Couldn't a hardware vendor theoretically provide read-only access to the firmware and then have an open-source reproducible build process so that anyone can build their own copy of the firmware and verify that the firmware on the device is bit-for-bit identical? Wouldn't that satisfy people who want to be sure of what code is running on their device while still preventing an attacker from loading custom firmware?
Absolutely. I built a concept that essentially did that.
Separated program and data memory with only one executable. USB host would get (in hardware) an outright memory dump of the program memory on connection, so it could hash it/compare it to known-good firmware. If you flashed the firmware the data memory should get wiped, and if you flashed it with anything the driver didn't know as a good build, unless you manually whitelisted it, you'd be warned.
That seems like a better approach to me. (It turns out I really suck at designing hardware, let alone secure hardware.)
Doing the same kind of general thing with, say, a RISC-V microcontroller and trying to secure the RAM seems like a generally fruitful possible course of action?
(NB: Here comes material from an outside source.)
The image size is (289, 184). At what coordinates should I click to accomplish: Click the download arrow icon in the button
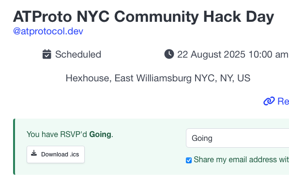pyautogui.click(x=34, y=153)
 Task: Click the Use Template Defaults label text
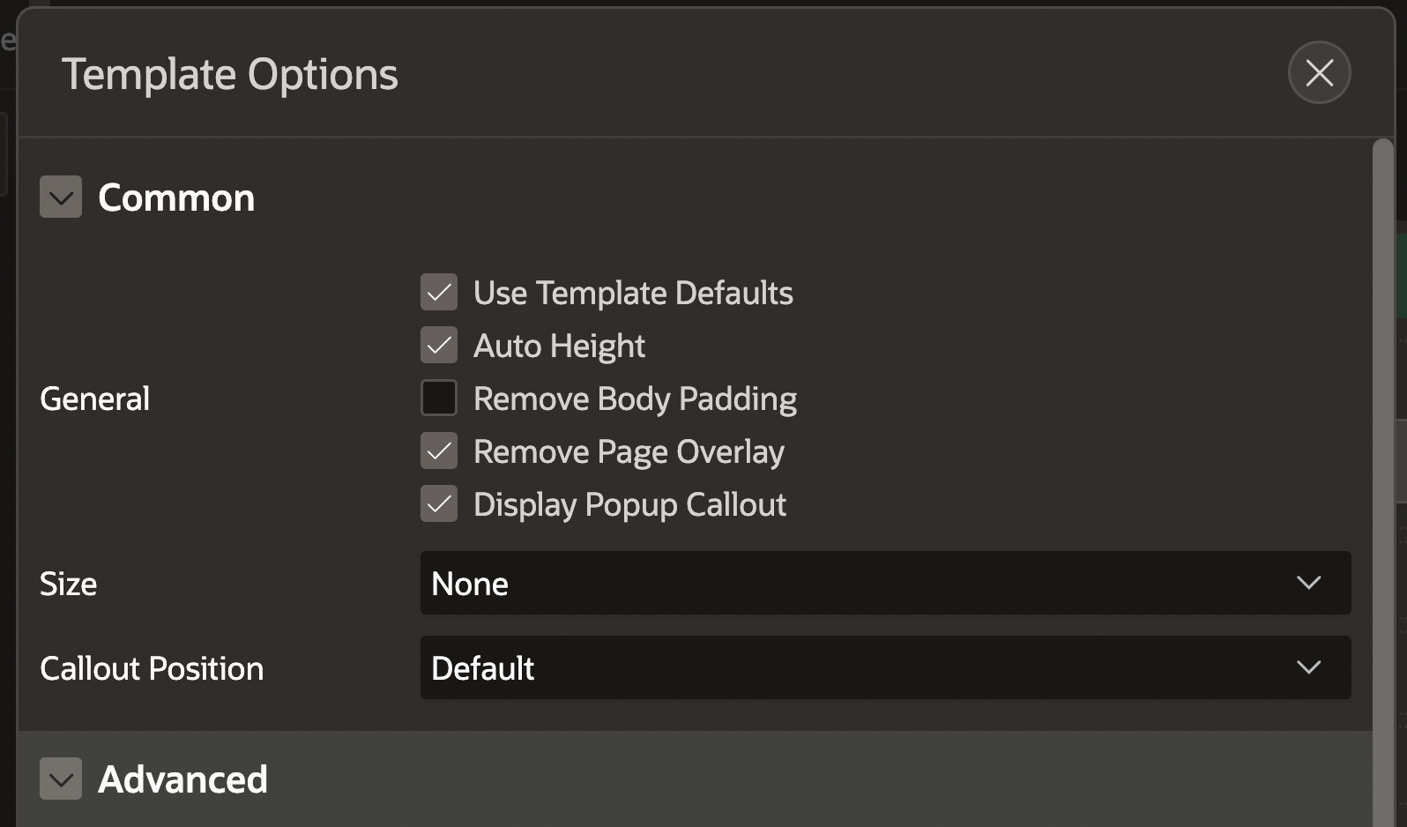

Let's see how Lowrisc turns out.
The problem there is that in usual case, the read-only access to software will not be provided directly by the hardware, but by the same software you are trying to verify.
In theory, this could be solved by verifying whole memory of the device, but that still depend on you believing that the device does not have more memory than what it should have.
Because in the usual case you want to do such verification through same interface as normal operation, both for usability reasons and to limit number of interfaces that cross the security boundary.
The usual trick is to ensure that the firmware + user data fills all available storage space on the hardware so there's no room for other code, then add time limits and complexity to the verification code so they can't do any tricks with stuff like compression.